Russian and Chinese historians will meet in Moscow on the eve of the 75th anniversary of the Victory. They will conduct a round table dedicated to the fight against militaristic Japan during World War II, as reported Sergey Naryshkin, Chairman of the Russian Historical Society and Director of the Foreign Intelligence Service of Russia, at the press conference at the Russia Today media center on Tuesday.

"On August 9, 1945, the Soviet Union joined the war against militaristic Japan shortly after the German surrender. The decisive action of the Red Army made a significant contribution to the Chinese fight for freedom. To the present day, our countries cherish the memory of that war. On the eve of the Victory Day, Moscow will host a high-level meeting of Russian and Chinese historians, who will have a round table discussion over the joint fight of the countries in the World War II," said Sergey Naryshkin.

He also added that Russian historians intend to conduct a conference with their Chinese colleagues on the margins of the Eastern Economic Forum.

On April 5, 1945, the Soviet Union denounced its treaty of neutrality with Japan and explained it by the hostile policy Japan had been pursuing since Germany attacked the Soviet Union. On August 8, 1945, the Union declared war on Japan in line with the Yalta and Potsdam Conferences outcomes. The goal was to eliminate the last center of World War II and help the Allies free the countries invaded by Japan.

On August 9, 1945, at 0.10 am, the Soviet Army crossed the border, and the Manchurian Strategic Offensive Operation was launched. Hostilities spanned a frontline stretching over 5,000 km. The Soviet troops attacked from the ground, the air, and the sea. The Union bombed Japanese military facilities in Harbin, Changchun, and Jilin, as well as areas of concentration of the Japanese army, message centers, and communications.

After August 20, the Soviet troops advanced into the heart of Manchuria, eliminating spots of isolated resistance. From August 18 to 27, the Soviet Union led airborne assault in Harbin, Mukden, Changchun, Jilin, Port Arthur, Dalniy, Pyongyang, Hamhung, and other cities. The Soviet Army freed Northeastern China and North Korea, South Sakhalin, and the Kurile Islands.
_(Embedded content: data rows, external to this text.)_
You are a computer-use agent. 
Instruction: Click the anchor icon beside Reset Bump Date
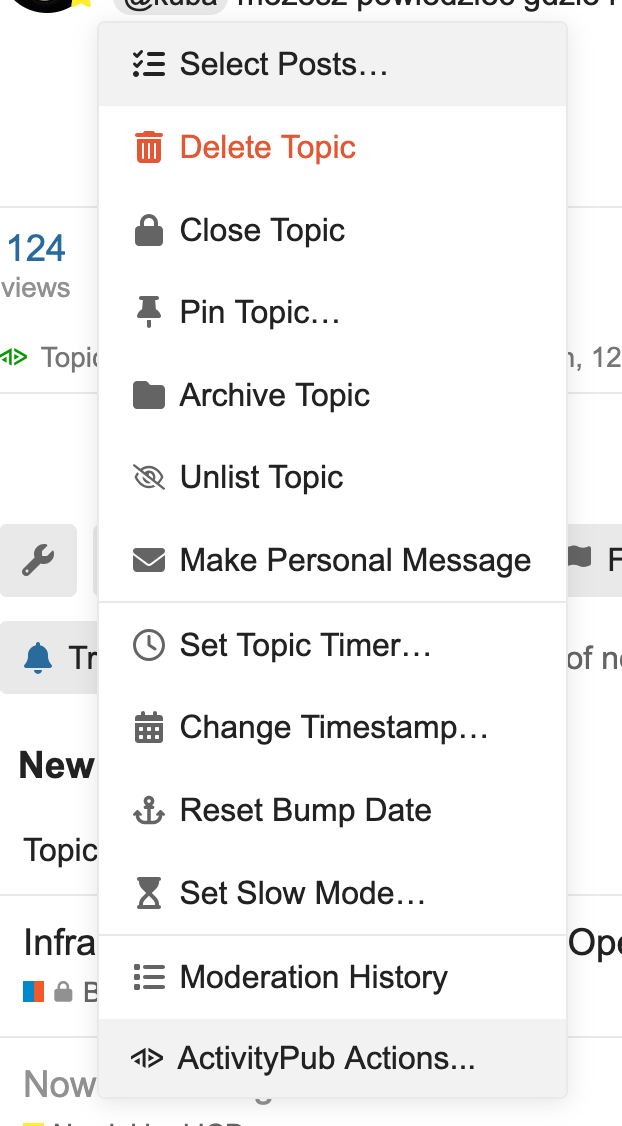[x=149, y=810]
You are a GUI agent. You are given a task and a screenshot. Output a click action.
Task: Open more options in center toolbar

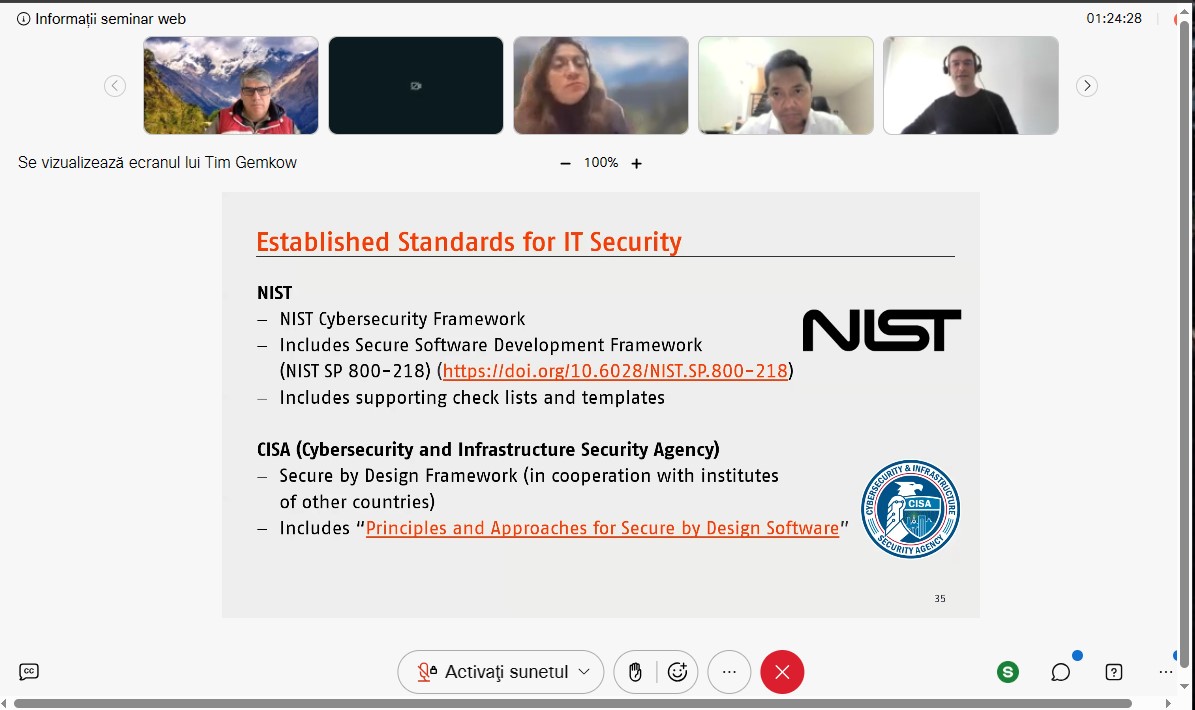(x=729, y=672)
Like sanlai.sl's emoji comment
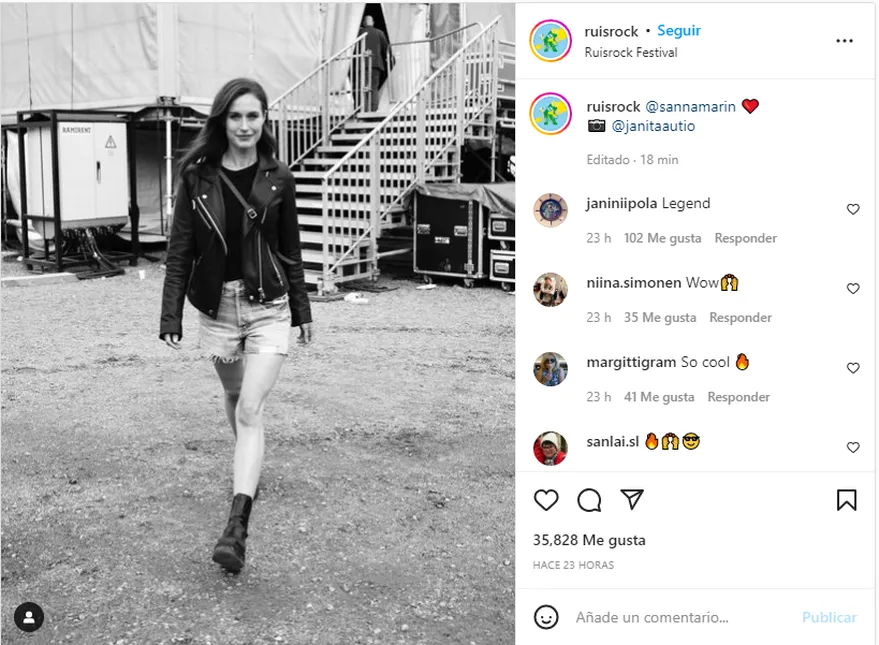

With the Kwantung Army defeated and the military and economic base in Northeastern China and North Korea destroyed, Japan lost real power and the capability to continue the war.

World War II came to its complete end when Mamoru Shigemitsu, Japanese Minister of Foreign Affairs and representatives of the Emperor and the Tokyo Government, and Umedzu Yoshijiro, Chief of General Staff, signed the Japanese Instrument of Surrender on the deck of USS Missouri in Tokyo Bay on September 2, 1945, at 9.04 am Tokyo time.